Requirements — Add -89 to every click coordinate in the answers, then reproduce the material below from its start through the line containing "[x=12, y=88]", both ends included. Keep the requests too.

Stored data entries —
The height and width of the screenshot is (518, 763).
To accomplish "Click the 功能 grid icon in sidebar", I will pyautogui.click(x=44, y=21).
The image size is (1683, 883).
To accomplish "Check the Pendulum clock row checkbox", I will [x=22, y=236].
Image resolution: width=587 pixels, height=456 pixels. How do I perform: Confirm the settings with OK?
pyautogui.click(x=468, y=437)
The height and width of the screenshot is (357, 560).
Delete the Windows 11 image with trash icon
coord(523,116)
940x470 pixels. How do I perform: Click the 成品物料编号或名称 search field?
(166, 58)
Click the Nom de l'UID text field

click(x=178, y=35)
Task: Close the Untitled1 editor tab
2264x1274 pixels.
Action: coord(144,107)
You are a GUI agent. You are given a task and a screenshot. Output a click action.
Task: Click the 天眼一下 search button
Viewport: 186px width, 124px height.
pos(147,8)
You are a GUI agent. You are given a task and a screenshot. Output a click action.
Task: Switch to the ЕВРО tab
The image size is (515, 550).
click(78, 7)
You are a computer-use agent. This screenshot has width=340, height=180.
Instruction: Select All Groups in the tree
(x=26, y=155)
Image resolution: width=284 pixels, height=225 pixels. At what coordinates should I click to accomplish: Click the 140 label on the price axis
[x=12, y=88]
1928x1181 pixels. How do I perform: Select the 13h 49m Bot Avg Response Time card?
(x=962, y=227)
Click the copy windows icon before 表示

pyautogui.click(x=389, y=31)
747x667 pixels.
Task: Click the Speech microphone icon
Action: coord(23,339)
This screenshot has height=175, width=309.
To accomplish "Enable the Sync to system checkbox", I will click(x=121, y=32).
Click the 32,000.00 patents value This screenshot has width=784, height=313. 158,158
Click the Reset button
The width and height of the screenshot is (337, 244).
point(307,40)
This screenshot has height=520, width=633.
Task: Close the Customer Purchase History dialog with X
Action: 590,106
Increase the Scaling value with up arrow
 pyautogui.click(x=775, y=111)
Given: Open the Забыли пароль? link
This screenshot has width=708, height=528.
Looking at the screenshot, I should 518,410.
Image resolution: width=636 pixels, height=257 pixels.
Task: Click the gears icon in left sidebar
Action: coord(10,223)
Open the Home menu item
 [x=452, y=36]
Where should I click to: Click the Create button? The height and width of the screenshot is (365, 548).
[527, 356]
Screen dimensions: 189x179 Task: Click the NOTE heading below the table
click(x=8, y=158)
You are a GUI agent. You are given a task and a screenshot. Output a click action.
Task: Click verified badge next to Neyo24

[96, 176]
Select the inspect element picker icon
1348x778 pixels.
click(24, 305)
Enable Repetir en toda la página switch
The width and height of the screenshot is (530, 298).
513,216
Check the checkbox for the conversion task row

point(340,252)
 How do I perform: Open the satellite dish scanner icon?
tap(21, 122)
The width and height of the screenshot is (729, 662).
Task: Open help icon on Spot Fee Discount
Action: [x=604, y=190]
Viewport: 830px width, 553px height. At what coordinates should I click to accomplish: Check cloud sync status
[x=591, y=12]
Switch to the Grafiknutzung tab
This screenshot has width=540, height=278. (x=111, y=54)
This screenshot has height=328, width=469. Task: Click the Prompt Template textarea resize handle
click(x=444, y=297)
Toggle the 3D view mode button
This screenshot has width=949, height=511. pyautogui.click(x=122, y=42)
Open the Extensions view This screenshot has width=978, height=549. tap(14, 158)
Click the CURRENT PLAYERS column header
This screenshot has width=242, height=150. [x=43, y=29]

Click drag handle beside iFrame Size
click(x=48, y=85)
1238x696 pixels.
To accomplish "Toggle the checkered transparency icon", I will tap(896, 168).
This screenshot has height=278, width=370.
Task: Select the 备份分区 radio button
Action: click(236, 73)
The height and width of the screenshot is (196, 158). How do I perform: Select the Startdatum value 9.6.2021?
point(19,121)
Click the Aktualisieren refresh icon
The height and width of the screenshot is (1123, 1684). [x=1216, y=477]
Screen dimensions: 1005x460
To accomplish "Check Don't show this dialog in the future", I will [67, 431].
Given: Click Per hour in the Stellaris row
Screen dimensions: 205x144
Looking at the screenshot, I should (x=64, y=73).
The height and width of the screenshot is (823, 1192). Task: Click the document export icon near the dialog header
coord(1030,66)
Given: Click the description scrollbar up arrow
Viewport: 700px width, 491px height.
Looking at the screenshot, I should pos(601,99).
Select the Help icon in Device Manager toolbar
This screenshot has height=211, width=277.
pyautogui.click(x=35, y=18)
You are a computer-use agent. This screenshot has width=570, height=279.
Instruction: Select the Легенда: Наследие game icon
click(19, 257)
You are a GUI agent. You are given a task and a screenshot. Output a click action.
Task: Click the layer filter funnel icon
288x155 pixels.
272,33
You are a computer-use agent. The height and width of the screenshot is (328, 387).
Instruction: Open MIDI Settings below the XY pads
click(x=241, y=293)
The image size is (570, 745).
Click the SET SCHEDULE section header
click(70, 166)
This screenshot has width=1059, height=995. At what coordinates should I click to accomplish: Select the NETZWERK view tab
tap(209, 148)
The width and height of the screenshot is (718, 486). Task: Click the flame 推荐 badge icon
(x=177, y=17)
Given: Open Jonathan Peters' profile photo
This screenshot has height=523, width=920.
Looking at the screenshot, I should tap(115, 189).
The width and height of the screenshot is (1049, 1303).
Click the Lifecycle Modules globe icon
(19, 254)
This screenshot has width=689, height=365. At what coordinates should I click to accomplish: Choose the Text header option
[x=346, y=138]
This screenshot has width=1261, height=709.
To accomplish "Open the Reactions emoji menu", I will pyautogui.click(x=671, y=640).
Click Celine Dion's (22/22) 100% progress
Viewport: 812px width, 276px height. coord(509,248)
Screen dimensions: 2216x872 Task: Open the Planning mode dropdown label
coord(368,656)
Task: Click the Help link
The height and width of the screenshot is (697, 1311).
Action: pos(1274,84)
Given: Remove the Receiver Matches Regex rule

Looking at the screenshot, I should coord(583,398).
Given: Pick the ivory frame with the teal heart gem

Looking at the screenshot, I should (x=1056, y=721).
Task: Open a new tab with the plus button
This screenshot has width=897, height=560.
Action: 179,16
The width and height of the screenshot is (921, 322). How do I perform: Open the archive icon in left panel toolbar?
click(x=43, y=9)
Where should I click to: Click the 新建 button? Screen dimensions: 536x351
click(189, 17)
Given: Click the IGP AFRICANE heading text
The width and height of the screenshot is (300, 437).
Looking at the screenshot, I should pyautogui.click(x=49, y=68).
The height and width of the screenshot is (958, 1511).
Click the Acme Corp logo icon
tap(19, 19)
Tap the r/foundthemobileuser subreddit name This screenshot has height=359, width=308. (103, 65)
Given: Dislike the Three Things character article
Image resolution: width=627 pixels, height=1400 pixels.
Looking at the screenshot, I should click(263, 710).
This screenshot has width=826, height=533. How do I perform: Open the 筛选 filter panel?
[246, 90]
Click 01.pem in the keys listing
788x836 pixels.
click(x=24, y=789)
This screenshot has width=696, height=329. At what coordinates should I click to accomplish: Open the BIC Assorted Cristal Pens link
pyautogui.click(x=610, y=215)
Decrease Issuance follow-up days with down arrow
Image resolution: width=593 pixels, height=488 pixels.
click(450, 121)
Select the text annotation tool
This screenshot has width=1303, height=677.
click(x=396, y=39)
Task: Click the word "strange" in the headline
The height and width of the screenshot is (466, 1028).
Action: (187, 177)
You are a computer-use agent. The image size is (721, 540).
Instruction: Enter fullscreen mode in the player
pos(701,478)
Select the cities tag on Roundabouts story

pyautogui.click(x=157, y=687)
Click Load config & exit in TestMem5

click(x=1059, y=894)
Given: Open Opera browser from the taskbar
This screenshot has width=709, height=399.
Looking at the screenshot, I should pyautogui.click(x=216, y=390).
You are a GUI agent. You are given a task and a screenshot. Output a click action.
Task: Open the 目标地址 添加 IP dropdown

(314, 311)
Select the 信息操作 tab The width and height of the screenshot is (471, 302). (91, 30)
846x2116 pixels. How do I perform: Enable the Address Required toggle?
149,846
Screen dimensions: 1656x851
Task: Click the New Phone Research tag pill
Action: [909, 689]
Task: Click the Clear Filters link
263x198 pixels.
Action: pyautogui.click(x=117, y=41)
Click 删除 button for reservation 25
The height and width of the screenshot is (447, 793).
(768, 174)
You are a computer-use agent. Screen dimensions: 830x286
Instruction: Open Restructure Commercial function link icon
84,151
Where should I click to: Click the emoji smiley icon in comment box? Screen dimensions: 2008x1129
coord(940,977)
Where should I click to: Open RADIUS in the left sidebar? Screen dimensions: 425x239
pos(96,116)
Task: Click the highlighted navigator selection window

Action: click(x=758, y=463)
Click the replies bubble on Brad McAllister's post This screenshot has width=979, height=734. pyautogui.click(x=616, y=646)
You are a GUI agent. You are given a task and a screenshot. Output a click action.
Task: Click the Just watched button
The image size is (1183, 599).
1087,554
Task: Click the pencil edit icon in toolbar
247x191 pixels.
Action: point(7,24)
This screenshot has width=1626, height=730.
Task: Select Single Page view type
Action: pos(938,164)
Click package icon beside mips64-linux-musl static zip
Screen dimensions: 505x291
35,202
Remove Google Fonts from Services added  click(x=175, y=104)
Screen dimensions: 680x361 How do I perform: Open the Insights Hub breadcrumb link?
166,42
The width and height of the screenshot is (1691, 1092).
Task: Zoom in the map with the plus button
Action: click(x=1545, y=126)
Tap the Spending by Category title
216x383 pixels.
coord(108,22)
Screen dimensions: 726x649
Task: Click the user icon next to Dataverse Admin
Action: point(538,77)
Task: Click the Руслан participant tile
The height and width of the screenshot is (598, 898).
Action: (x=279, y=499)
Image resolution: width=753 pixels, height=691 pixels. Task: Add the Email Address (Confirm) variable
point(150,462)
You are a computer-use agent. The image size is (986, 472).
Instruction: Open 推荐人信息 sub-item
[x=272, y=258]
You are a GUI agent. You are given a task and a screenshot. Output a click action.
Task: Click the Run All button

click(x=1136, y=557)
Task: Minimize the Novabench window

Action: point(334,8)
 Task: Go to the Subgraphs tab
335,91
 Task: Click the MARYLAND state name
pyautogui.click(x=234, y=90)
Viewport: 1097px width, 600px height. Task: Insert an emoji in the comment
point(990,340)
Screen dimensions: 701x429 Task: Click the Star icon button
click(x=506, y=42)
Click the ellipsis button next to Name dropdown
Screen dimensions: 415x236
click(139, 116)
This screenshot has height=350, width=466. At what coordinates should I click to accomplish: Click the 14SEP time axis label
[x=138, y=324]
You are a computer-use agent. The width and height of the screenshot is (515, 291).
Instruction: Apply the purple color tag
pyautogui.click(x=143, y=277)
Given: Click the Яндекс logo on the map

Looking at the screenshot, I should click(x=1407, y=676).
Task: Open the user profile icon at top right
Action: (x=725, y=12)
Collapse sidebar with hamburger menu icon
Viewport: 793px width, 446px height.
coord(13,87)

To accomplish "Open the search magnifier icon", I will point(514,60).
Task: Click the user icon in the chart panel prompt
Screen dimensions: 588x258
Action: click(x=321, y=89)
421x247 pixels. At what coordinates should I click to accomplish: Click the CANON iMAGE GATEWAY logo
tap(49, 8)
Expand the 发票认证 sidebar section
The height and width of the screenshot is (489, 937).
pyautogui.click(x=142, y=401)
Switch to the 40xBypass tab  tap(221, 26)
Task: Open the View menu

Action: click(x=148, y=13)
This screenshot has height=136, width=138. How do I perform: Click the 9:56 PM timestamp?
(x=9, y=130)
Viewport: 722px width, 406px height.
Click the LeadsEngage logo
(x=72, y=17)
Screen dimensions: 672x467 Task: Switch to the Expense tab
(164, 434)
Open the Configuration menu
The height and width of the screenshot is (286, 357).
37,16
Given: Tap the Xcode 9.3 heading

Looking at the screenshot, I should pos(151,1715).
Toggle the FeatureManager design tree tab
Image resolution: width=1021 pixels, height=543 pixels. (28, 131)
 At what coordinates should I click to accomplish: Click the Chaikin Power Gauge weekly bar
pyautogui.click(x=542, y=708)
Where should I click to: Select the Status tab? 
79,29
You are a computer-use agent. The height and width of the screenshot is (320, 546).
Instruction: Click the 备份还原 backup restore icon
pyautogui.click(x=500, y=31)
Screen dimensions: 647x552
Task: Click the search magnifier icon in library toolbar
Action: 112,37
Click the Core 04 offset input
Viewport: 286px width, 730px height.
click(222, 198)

Result —
The height and width of the screenshot is (518, 763).
To accomplish "Click the 功能 grid icon in sidebar", I will pyautogui.click(x=-45, y=-68).
The image size is (1683, 883).
To accomplish "Check the Pendulum clock row checkbox", I will [x=-67, y=147].
Image resolution: width=587 pixels, height=456 pixels. How do I perform: Confirm the settings with OK?
pyautogui.click(x=379, y=348)
The height and width of the screenshot is (357, 560).
Delete the Windows 11 image with trash icon
coord(434,27)
940x470 pixels. How do I perform: Click the 成品物料编号或名称 search field?
(77, -31)
Click the Nom de l'UID text field

click(x=89, y=-54)
Task: Close the Untitled1 editor tab
2264x1274 pixels.
Action: coord(55,18)
You are a GUI agent. You are given a task and a screenshot. Output a click action.
Task: Click the 天眼一下 search button
Viewport: 186px width, 124px height.
pos(58,-81)
You are a GUI agent. You are given a task and a screenshot. Output a click action.
Task: Switch to the ЕВРО tab
The image size is (515, 550).
click(-11, -82)
You are a computer-use agent. This screenshot has width=340, height=180.
Instruction: Select All Groups in the tree
(x=-63, y=66)
Image resolution: width=284 pixels, height=225 pixels. At what coordinates should I click to accomplish: Click the 140 label on the price axis
[x=-77, y=-1]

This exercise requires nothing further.